Just a quick introduction to some of our work to simplify data access. Many customer have asked about metering, access controls, and a simplified programming model for Bloomberg Datalicense. To help customers focus on analytics rather than integration we've developed a set of APIs using AWS API Gateway, Lambda functions, a S3 datalake cataloged with AWS Glue. This process simplifies data acquisition and access by enabling data to be stored in S3 and queried any time using Amazon Athena and SQL. Customers build Amazon Quicksight dashboards and tell stories rather than wrangling with integration and dataaccess. Here's a snapshot from our development process.

Why AWS Lambda for acquiring data for Bloomberg Datalicense? When we set out to develop this application we listened to feedback from members of our team working on enterprise projects where the firm ingests thousands of files each day using ftp. Such processes require dedicated staff. Further, the fact that data files arrive at different times each day requires "polling" for files, or an event driven programming model that requires continuously running servers.
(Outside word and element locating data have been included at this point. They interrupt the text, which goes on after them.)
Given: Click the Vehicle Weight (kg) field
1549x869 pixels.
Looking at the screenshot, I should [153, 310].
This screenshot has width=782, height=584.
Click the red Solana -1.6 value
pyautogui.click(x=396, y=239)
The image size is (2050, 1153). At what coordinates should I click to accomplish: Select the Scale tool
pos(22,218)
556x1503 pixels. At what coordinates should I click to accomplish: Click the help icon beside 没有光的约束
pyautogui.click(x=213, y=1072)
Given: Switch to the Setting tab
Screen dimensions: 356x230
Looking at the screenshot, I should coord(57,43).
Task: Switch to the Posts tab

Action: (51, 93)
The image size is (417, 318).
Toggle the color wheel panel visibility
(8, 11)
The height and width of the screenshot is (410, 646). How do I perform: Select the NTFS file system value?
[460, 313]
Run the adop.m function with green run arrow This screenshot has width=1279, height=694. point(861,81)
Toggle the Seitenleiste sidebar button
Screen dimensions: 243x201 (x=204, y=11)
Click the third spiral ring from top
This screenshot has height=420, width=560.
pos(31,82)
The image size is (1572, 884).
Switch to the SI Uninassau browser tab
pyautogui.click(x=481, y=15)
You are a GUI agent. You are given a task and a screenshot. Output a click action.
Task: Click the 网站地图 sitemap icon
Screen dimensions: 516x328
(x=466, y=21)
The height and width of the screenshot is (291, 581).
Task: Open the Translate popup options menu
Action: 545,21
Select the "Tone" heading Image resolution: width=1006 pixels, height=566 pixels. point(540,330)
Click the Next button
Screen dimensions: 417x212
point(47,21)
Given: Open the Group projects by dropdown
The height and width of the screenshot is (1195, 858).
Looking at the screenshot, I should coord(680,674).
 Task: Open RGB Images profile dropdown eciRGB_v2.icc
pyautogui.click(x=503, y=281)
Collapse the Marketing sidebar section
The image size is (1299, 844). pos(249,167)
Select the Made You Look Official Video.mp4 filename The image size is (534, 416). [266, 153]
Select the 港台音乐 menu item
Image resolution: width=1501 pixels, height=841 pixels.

bbdatalicenseasync2018-06-25_7-42-02

We reconsidered this model and decided on a model that applies CloudWatch Events to schedule jobs, AWS StepFunctions to ensure each step in processing completes, or retries, and that failures become actionable alarms. As AWS Lambda is stateless, there's no waiting for data -- if the data is not ready, the function terminates. Because the functions are stateless, the process is simpler to understand, and to rerun as necessary. Inputs and outputs of each step are recorded by the AWS Step Functions State Machine, and so a single step can be rerun.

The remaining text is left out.